Rouhani voices Iran's opposition to WMDs

TEHRAN (FNA)- Iranian President Hassan Rouhani underlined the peaceful nature of the country's nuclear program, and said Tehran doesnt seek to produce Weapons of Mass Destruction (WMDs) and is opposed to any form of violence and extremism.


"The Iranian nation is not after the WMDs and has, in fact, been a victim of such weapons," Rouhani said before leaving Tehran for New York at Mehrabad airport on Monday.

He will participate in the 68th annual meeting of the UN General Assembly in New York which opened on 17 September.

President Rouhani said he and other Iranian officials attending the UN meeting will try their best to show the real face of the Iranian nation to the other countries, and said, "We will strive to 68inform the world of the Iranian nation's voice in opposition to any violence and extremism."

He also condemned the cruel western sanctions against Iran, and said, "The path of sanctions is an illegal and unacceptable path which will not lead them (the westerners) to their goals, they should rather choose the path of interaction, talks and understanding based on common interests."

Israel and its western allies, specially the US, have been using all their power to push Tehran into isolation.
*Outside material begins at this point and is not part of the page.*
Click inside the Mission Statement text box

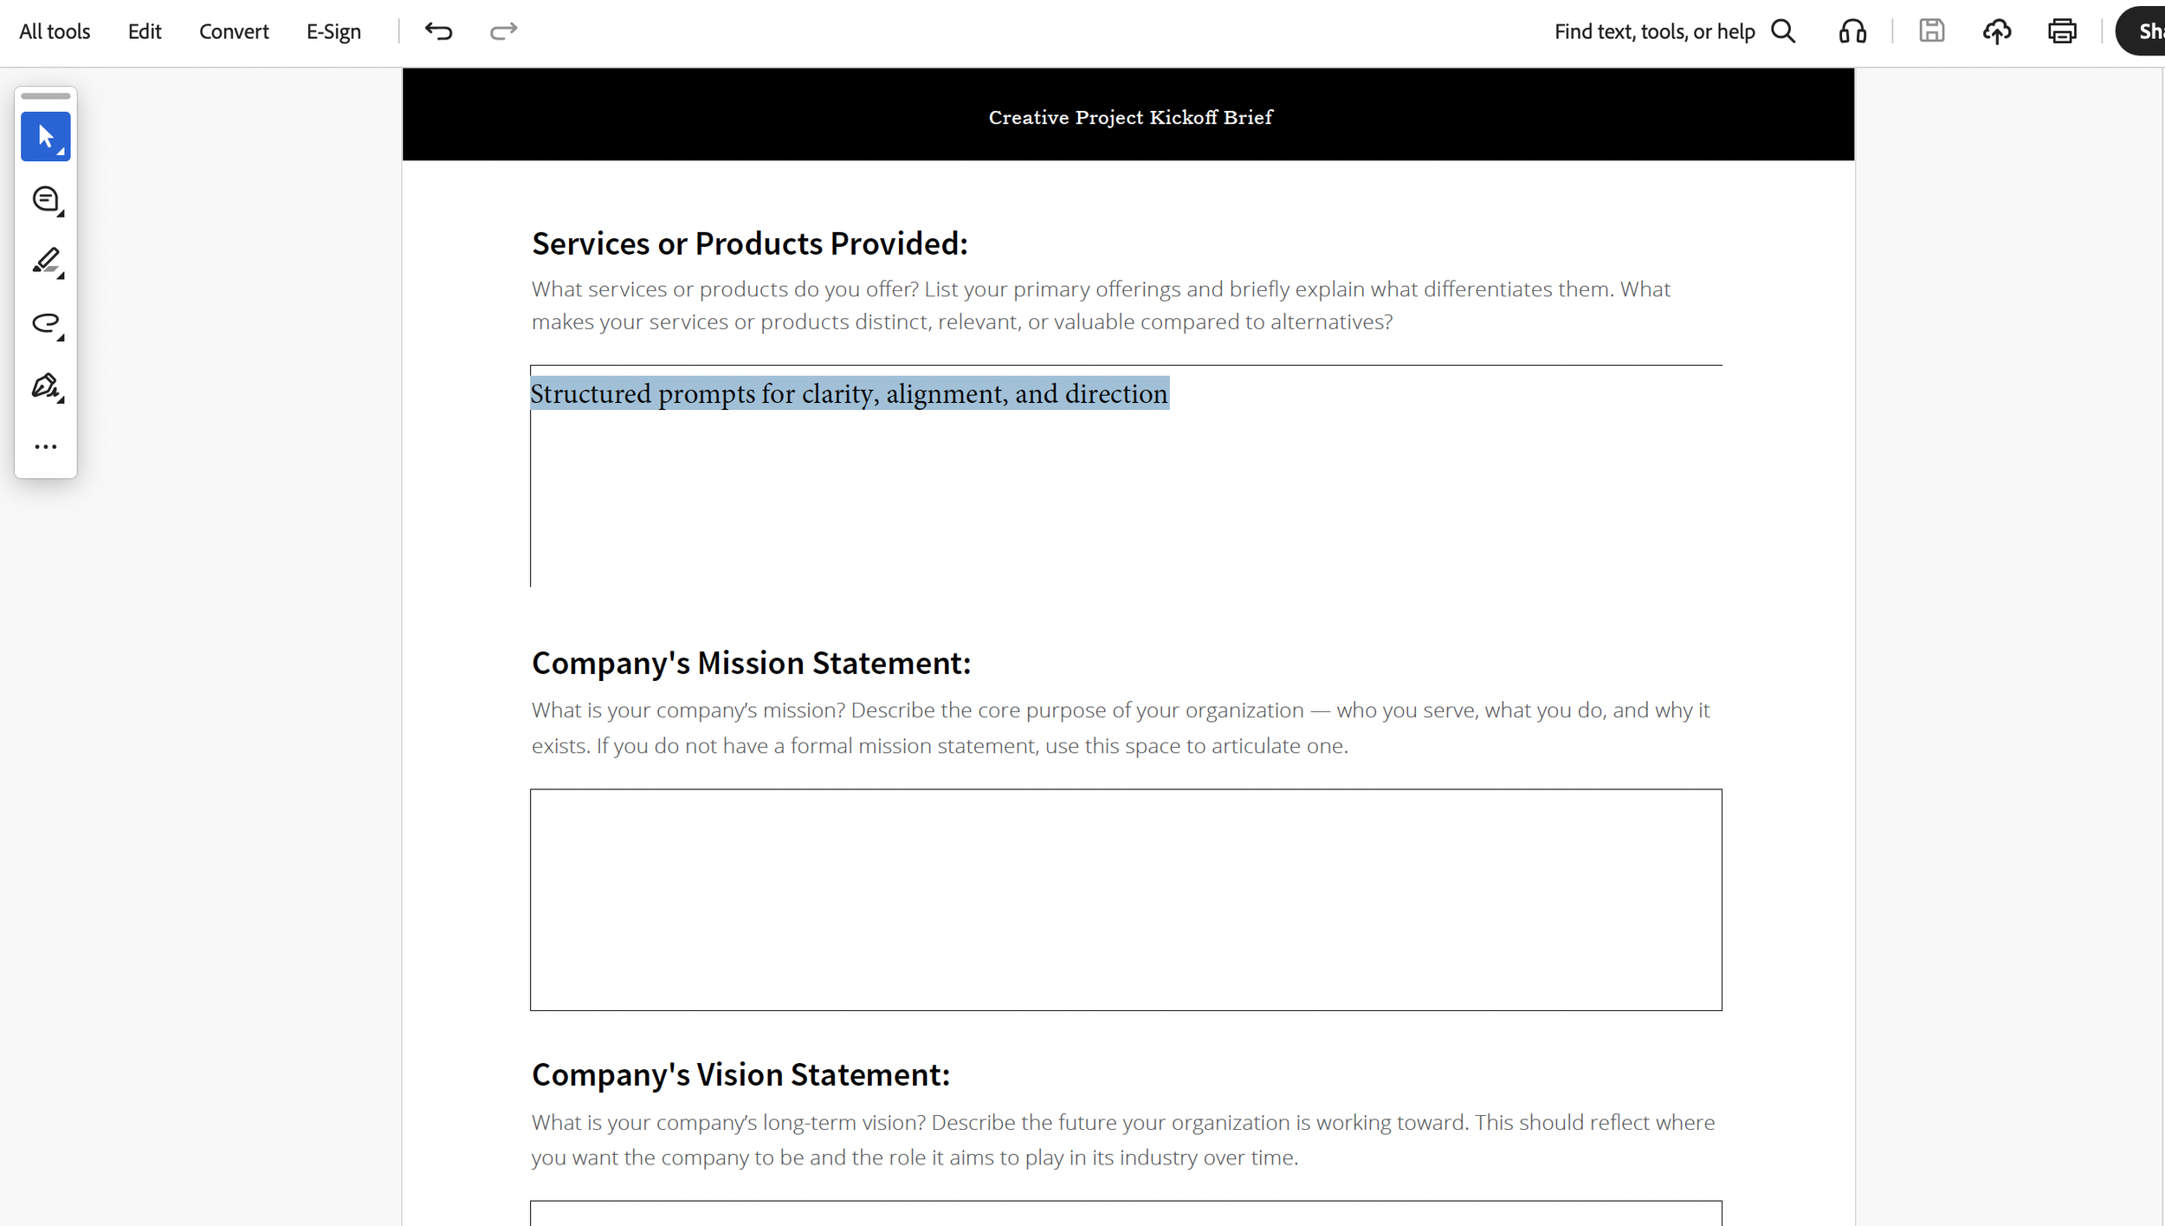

Tel Aviv and its main ally Washington accuse Iran of trying to develop nuclear weapons under the cover of a civilian nuclear program, while they have never presented any corroborative evidence to substantiate their allegations. Iran denies the charges and insists that its nuclear program is for peaceful purposes only.

Despite the rules enshrined in the Non-Proliferation Treaty (NPT) entitling every member state, including Iran, to the right of uranium enrichment, Tehran is now under four rounds of UN Security Council sanctions and the western embargos for turning down West's calls to give up its right of uranium enrichment.
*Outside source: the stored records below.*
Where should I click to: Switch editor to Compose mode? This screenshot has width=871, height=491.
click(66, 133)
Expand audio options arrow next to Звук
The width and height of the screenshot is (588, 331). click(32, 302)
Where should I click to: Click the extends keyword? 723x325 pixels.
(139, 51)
Tehran has dismissed the West's demand as politically tainted and illogical, stressing that sanctions and pressures merely consolidate Iranians' national resolve to continue the path.
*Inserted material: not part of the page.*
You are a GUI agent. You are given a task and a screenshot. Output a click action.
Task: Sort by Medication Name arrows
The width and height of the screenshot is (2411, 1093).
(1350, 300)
Political observers believe that the United States has remained at loggerheads with Iran mainly over the independent and home-grown nature of Tehran's nuclear technology, which gives the Islamic Republic the potential to turn into a world power and a role model for the other third-world countries. Washington has laid much pressure on Iran to make it give up the most sensitive and advanced part of the technology, which is uranium enrichment, a process used for producing nuclear fuel for power plants.